LISTED ENTRIES =
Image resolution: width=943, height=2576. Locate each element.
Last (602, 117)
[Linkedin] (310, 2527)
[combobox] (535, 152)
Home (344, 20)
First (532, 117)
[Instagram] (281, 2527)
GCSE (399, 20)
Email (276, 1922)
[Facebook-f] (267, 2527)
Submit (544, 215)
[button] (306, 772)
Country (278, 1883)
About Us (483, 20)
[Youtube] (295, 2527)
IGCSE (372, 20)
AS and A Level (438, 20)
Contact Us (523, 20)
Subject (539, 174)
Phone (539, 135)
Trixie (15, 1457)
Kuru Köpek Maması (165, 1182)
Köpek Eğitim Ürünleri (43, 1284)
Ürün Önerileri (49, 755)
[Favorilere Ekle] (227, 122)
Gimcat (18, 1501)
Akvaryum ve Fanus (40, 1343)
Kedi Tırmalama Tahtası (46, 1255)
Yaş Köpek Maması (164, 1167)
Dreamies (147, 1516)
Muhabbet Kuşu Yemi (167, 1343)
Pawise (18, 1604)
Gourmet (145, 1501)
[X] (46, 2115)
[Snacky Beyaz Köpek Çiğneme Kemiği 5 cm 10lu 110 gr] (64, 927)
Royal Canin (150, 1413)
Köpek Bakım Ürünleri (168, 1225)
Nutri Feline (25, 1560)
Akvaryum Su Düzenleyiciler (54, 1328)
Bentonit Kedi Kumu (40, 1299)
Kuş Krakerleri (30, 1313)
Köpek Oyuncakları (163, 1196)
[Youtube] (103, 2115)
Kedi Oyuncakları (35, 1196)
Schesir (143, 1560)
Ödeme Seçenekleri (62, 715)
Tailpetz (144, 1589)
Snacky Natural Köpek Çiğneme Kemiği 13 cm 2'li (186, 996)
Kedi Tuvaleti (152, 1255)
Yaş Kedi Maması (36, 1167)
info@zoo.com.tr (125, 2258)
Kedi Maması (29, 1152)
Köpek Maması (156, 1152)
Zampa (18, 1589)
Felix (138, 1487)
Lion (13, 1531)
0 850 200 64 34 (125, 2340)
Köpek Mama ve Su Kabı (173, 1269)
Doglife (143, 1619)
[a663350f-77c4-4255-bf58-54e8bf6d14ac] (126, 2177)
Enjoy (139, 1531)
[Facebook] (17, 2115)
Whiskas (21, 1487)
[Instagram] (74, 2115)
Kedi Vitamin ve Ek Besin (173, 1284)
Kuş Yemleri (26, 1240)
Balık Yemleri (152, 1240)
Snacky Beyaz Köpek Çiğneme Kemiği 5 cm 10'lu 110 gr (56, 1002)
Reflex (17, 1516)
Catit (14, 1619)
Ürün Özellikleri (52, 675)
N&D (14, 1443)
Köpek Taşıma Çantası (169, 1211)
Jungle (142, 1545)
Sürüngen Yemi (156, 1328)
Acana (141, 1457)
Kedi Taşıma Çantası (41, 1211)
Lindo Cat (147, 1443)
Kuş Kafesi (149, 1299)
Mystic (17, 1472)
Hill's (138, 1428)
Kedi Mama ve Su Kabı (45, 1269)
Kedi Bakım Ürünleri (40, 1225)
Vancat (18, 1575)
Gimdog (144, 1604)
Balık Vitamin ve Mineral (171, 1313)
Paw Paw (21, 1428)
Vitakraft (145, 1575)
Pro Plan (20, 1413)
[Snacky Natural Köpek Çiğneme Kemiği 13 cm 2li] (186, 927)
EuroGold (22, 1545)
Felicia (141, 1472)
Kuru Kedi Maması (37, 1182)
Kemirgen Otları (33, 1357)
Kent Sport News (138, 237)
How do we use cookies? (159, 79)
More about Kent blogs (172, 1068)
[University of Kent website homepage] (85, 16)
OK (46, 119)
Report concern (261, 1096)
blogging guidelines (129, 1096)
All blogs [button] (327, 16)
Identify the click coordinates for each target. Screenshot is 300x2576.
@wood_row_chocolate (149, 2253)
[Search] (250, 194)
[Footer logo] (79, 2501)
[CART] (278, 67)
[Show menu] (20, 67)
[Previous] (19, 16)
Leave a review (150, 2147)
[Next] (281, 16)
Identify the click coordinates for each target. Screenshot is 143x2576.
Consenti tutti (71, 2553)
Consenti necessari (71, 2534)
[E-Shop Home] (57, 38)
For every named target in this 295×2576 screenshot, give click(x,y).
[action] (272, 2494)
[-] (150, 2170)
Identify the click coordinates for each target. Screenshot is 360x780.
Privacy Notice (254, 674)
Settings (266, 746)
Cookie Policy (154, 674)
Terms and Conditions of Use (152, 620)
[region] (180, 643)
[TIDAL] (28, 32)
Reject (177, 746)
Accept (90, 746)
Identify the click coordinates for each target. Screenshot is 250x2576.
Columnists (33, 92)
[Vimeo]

PROBLEM REQUIREMENTS =
Once you have read the data, copy all of it out exactly.

EXPECTED ANSWER =
Image resolution: width=943, height=2576. Locate each element.
Last (602, 117)
[Linkedin] (310, 2527)
[combobox] (535, 152)
Home (344, 20)
First (532, 117)
[Instagram] (281, 2527)
GCSE (399, 20)
Email (276, 1922)
[Facebook-f] (267, 2527)
Submit (544, 215)
[button] (306, 772)
Country (278, 1883)
About Us (483, 20)
[Youtube] (295, 2527)
IGCSE (372, 20)
AS and A Level (438, 20)
Contact Us (523, 20)
Subject (539, 174)
Phone (539, 135)
Trixie (15, 1457)
Kuru Köpek Maması (165, 1182)
Köpek Eğitim Ürünleri (43, 1284)
Ürün Önerileri (49, 755)
[Favorilere Ekle] (227, 122)
Gimcat (18, 1501)
Akvaryum ve Fanus (40, 1343)
Kedi Tırmalama Tahtası (46, 1255)
Yaş Köpek Maması (164, 1167)
Dreamies (147, 1516)
Muhabbet Kuşu Yemi (167, 1343)
Pawise (18, 1604)
Gourmet (145, 1501)
[X] (46, 2115)
[Snacky Beyaz Köpek Çiğneme Kemiği 5 cm 10lu 110 gr] (64, 927)
Royal Canin (150, 1413)
Köpek Bakım Ürünleri (168, 1225)
Nutri Feline (25, 1560)
Akvaryum Su Düzenleyiciler (54, 1328)
Bentonit Kedi Kumu (40, 1299)
Kuş Krakerleri (30, 1313)
Köpek Oyuncakları (163, 1196)
[Youtube] (103, 2115)
Kedi Oyuncakları (35, 1196)
Schesir (143, 1560)
Ödeme Seçenekleri (62, 715)
Tailpetz (144, 1589)
Snacky Natural Köpek Çiğneme Kemiği 13 cm 2'li (186, 996)
Kedi Tuvaleti (152, 1255)
Yaş Kedi Maması (36, 1167)
info@zoo.com.tr (125, 2258)
Kedi Maması (29, 1152)
Köpek Maması (156, 1152)
Zampa (18, 1589)
Felix (138, 1487)
Lion (13, 1531)
0 850 200 64 34 (125, 2340)
Köpek Mama ve Su Kabı (173, 1269)
Doglife (143, 1619)
[a663350f-77c4-4255-bf58-54e8bf6d14ac] (126, 2177)
Enjoy (139, 1531)
[Facebook] (17, 2115)
Whiskas (21, 1487)
[Instagram] (74, 2115)
Kedi Vitamin ve Ek Besin (173, 1284)
Kuş Yemleri (26, 1240)
Balık Yemleri (152, 1240)
Snacky Beyaz Köpek Çiğneme Kemiği 5 cm 10'lu 110 gr (56, 1002)
Reflex (17, 1516)
Catit (14, 1619)
Ürün Özellikleri (52, 675)
N&D (14, 1443)
Köpek Taşıma Çantası (169, 1211)
Jungle (142, 1545)
Sürüngen Yemi (156, 1328)
Acana (141, 1457)
Kedi Taşıma Çantası (41, 1211)
Lindo Cat (147, 1443)
Kuş Kafesi (149, 1299)
Mystic (17, 1472)
Hill's (138, 1428)
Kedi Mama ve Su Kabı (45, 1269)
Kedi Bakım Ürünleri (40, 1225)
Vancat (18, 1575)
Gimdog (144, 1604)
Balık Vitamin ve Mineral (171, 1313)
Paw Paw (21, 1428)
Vitakraft (145, 1575)
Pro Plan (20, 1413)
[Snacky Natural Köpek Çiğneme Kemiği 13 cm 2li] (186, 927)
EuroGold (22, 1545)
Felicia (141, 1472)
Kuru Kedi Maması (37, 1182)
Kemirgen Otları (33, 1357)
Kent Sport News (138, 237)
How do we use cookies? (159, 79)
More about Kent blogs (172, 1068)
[University of Kent website homepage] (85, 16)
OK (46, 119)
Report concern (261, 1096)
blogging guidelines (129, 1096)
All blogs [button] (327, 16)
Identify the click coordinates for each target. Screenshot is 300x2576.
@wood_row_chocolate (149, 2253)
[Search] (250, 194)
[Footer logo] (79, 2501)
[CART] (278, 67)
[Show menu] (20, 67)
[Previous] (19, 16)
Leave a review (150, 2147)
[Next] (281, 16)
Identify the click coordinates for each target. Screenshot is 143x2576.
Consenti tutti (71, 2553)
Consenti necessari (71, 2534)
[E-Shop Home] (57, 38)
For every named target in this 295×2576 screenshot, give click(x,y).
[action] (272, 2494)
[-] (150, 2170)
Identify the click coordinates for each target. Screenshot is 360x780.
Privacy Notice (254, 674)
Settings (266, 746)
Cookie Policy (154, 674)
Terms and Conditions of Use (152, 620)
[region] (180, 643)
[TIDAL] (28, 32)
Reject (177, 746)
Accept (90, 746)
Identify the click coordinates for each target. Screenshot is 250x2576.
Columnists (33, 92)
[Vimeo]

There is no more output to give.